WHAT IS REQUIRED: Go through the material under this sentence. Return every line holding "computer".
★ ★ ★ ★
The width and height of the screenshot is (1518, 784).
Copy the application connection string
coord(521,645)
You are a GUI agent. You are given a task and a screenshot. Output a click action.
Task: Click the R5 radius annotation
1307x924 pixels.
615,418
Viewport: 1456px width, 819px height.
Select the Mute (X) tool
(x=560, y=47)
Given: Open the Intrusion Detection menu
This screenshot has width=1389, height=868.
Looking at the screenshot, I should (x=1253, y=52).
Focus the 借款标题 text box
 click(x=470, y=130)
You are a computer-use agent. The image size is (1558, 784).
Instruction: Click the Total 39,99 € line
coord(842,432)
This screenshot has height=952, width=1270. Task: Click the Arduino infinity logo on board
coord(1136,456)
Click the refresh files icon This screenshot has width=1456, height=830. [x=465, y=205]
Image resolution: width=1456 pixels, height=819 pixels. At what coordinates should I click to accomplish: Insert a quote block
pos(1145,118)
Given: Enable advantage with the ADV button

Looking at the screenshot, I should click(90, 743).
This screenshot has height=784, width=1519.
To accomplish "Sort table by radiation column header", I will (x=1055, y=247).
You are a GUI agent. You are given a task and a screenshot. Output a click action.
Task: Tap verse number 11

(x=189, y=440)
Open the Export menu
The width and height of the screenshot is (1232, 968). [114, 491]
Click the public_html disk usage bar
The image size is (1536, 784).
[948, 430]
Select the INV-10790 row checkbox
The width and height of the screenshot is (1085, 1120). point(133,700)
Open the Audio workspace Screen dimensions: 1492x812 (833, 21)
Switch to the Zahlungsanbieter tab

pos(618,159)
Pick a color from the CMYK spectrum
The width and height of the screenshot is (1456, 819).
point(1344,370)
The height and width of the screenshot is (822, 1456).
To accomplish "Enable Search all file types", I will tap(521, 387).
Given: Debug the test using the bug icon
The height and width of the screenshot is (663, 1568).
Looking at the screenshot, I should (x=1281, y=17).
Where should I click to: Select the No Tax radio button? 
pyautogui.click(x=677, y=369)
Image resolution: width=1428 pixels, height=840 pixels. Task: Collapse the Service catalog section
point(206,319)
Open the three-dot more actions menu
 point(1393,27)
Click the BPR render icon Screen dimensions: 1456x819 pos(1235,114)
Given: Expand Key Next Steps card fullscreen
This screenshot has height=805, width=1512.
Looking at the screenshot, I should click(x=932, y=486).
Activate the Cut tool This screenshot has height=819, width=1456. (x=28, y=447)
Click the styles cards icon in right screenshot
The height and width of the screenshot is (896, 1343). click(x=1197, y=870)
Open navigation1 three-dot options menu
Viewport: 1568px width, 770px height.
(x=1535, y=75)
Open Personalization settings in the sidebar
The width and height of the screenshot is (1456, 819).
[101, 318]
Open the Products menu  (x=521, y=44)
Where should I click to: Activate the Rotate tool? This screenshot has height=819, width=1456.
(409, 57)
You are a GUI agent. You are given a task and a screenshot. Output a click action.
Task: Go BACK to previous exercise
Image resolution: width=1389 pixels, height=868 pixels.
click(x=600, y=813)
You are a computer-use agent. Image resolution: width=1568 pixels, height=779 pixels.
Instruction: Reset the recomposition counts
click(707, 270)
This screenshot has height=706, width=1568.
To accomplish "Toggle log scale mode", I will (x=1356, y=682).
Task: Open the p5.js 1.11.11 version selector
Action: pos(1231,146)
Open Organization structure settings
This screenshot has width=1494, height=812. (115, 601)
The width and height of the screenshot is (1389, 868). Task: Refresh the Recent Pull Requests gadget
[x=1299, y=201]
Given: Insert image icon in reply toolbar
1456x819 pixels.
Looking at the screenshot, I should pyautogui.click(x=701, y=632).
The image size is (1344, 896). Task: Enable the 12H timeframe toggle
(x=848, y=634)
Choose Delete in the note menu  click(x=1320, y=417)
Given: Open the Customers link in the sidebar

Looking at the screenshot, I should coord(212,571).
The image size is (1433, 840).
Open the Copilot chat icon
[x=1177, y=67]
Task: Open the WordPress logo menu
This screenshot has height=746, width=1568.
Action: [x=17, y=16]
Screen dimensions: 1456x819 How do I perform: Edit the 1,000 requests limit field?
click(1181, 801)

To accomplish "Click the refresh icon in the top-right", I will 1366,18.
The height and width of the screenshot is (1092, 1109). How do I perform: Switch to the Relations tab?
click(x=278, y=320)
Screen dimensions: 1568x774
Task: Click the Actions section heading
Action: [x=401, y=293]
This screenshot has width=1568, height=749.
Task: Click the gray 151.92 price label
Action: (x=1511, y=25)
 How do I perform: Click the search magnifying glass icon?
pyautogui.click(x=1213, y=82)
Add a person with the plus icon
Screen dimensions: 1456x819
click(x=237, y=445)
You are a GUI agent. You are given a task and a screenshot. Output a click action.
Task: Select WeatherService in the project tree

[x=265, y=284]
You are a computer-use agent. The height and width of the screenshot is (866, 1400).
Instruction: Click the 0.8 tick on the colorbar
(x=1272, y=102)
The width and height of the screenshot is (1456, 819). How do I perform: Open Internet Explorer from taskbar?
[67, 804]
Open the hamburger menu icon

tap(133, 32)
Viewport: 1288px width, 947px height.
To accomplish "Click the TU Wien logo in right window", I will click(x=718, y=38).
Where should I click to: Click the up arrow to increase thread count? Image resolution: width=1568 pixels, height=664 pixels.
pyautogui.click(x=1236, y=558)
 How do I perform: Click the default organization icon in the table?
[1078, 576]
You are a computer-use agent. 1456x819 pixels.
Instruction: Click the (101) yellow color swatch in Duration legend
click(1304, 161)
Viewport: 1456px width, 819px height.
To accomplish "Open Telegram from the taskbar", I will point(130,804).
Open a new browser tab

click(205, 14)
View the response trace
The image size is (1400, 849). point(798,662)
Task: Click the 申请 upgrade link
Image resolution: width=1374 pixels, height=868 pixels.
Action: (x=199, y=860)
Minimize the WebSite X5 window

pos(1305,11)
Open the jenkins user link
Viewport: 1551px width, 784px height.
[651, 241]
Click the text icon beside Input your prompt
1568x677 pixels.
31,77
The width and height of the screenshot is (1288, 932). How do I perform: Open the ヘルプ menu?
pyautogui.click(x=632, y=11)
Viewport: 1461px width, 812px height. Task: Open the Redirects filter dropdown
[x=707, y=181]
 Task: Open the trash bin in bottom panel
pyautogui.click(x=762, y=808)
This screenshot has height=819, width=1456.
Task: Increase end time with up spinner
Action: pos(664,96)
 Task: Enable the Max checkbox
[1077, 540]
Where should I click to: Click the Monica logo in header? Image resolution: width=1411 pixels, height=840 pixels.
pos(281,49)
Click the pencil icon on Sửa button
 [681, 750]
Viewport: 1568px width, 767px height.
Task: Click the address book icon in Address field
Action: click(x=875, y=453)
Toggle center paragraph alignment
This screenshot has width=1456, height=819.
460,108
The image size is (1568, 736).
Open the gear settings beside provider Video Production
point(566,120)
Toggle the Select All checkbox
★ ★ ★ ★
RESULT OF THIS TASK:
You are a computer-use agent. The image size is (1558, 784).
You are a computer-use agent. Image resolution: width=1568 pixels, height=779 pixels.
You are a computer-use agent. The height and width of the screenshot is (866, 1400).
You are a computer-use agent. 1456x819 pixels.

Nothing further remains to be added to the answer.